Brief Review - Taken (2009)
Liam Neeson ... Bryan Mills
Famke Janssen ... Lenore
Leland Orser ... Sam
Radivoje Bukvic ... Anton (as Rasha Bukvic)
Mathieu Busson ... Undercover agent
Holly Valance ... Sheerah
Taken is a tightly-knit suspense film somewhat in the mold of classic noir detective films. Gritty and stripped of most (but not all) sentimentality, it is a dark view of a sub-culture of criminal activity that co-exists with europe's cultural elite and system of law and order.
Packaged together in just 91 minutes (USA version), Liam Neeson is a retired CIA agent with a violent set of skills who unleashes them on the kidnappers who grab his vacationing daughter whilst on a trip to France. Directed by Pierre Morel, this is only his second film as director, though he has a long resume as a cinematographer on other french movies, and his complete technical mastery of this film is evident throughout.
Neeson's character spends the first portion of the tale standing idle and frustrated as his estranged ex-wife and her wealthy husband monopolize his daughter. Constantly accused of past sins of neglect, he is emotionally blackmailed into signing the legal permission that gives his 17 year old daughter Kim (Maggie Grace) the ability to travel to Paris to "visit museums" along with a 19-year old friend. Bryan Mills (Neeson) arranges a variety of checks to keep his daughter in contact with him while she is traveling, but it all falls apart quickly when she is kidnapped by a gang of Albanian criminals who target young women traveling alone, drugging and placing them into brothels, or separating them out for auction to wealthy deviants.
Morel's film starts with a hurried tone that only gets quicker as the tale progresses, as Neeson is warned by old buddies within the CIA that his window of time to find his daughter is only 96 hours at best. Arriving in Paris, Neeson immediately tracks down an old acquaintance within French security to give him a quick brief on the Parisian criminal world, and with this knowledge he begins connecting the dots to find the Albanian gang.
The Cast of Taken
Neeson portrays the CIA retiree Bryan Mills as a cautious, unassuming man who is fruitlessly trying to reconnect to his daughter and make amends for long years absent while served the CIA overseas. Mills' only friends appear to be other retired 'spooks' who cajole him into freelance protection work for a pop singer (played by Holly Valance) and who come to his aid with information when he travels to Paris to search for his daughter.
Famke Janssen is Lenore, the bitter and hectoring ex-wife who won't let Mills forget for a moment his past absence and how much she now loathes him. Neeson's character puts up with the abuse with a stoic determination to outlast it if it will allow him to spend time with his daughter. It is only after Kim's disappearance that Mills will confront Lenore, and even then it is only to berate her for "living inside a bubble" and not taking the safety of their daughter seriously.

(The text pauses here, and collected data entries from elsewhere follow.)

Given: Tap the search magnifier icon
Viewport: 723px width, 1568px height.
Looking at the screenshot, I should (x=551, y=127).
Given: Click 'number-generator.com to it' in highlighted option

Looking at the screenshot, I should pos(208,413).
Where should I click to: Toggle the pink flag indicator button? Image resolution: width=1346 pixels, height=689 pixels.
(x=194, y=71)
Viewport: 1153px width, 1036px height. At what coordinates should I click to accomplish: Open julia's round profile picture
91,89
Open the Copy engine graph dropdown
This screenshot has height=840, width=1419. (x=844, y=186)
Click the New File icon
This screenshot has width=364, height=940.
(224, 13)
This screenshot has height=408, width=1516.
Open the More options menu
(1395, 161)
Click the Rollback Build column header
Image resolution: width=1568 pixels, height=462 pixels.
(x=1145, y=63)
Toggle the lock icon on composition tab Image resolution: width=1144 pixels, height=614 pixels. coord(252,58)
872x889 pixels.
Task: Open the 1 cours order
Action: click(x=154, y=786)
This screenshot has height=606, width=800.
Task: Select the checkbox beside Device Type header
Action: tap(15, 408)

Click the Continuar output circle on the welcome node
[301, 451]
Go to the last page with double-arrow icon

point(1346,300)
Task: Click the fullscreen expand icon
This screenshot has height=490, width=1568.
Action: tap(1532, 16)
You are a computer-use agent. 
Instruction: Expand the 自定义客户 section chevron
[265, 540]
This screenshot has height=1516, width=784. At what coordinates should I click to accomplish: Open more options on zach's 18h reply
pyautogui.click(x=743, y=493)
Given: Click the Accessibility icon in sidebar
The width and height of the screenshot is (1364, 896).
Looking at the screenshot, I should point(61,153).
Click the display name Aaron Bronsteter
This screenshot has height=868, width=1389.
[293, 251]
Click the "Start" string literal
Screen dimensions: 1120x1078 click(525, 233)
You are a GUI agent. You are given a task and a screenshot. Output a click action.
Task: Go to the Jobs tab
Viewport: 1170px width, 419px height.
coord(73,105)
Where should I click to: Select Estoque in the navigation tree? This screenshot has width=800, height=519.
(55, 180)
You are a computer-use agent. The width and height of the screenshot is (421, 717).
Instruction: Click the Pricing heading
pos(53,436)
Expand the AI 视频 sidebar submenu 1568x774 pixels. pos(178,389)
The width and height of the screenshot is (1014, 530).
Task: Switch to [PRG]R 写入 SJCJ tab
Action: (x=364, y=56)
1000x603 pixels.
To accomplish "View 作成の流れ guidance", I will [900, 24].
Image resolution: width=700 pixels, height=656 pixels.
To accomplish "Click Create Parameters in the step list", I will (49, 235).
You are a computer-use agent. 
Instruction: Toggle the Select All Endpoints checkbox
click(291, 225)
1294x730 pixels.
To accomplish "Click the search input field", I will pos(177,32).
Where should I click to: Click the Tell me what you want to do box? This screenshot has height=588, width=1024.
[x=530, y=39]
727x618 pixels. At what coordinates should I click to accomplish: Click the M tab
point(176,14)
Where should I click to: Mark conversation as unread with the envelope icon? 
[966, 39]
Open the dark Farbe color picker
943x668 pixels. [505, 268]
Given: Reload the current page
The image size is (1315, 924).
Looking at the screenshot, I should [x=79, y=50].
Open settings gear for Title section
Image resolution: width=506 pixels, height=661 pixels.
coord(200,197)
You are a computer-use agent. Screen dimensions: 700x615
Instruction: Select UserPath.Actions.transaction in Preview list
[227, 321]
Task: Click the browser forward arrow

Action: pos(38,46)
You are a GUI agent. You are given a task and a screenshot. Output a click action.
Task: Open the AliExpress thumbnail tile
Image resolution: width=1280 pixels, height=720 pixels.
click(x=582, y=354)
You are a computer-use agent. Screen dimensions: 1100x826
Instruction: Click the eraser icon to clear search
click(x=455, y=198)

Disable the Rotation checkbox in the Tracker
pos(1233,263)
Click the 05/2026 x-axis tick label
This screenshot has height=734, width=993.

The French deputy director of internal security (played by Olivier Rabourdin) who at first helps Neeson's character, and then betrays him, is played as a mirrored, but distorted image of Bryan Mills. Jean-Claude is a dedicated family man somewhat like the retired Mills, but Jean-Claude is able to co-exist with the corruption and duplicity around himself because he has been worn down to almost a primal state of loyalty only to his family. Not a criminal himself, he is still willing to betray Mills when the hunt for the missing daughter has caused too much trouble and created too much publicity. The film seems to indicate that the Albanians could not operate as successfully as they do without French justice turning a blind eye, and that the inconvenience of criminality breeds indifference by those employed to oppose it.
A Compact Thriller
Hinted philosophy aside, the movie is not an innovation upon the genre, but is instead a compact thriller in a mold rarely seen in modern films which too often have bloated run-times and star performances that dominate whatever story is onscreen. That said, TAKEN is a superbly made chase-and-rescue movie that showcases the architecture and low-key laconic style of Liam Neeson as a quiet but dangerous man. Supporting cast is perfectly deployed to move the tale along, and director Morel keeps the story straightforward despite all the turns and twists that befits a 'detective story.'
Violent, containing several car chases, views of French police corruption, and the story is certainly no complement to Albanians, the movie is nonetheless a romantic story of a father's dedication to the protection of his daughter.
Writing credits for the film go to Luc Besson and Robert Mark Kamen.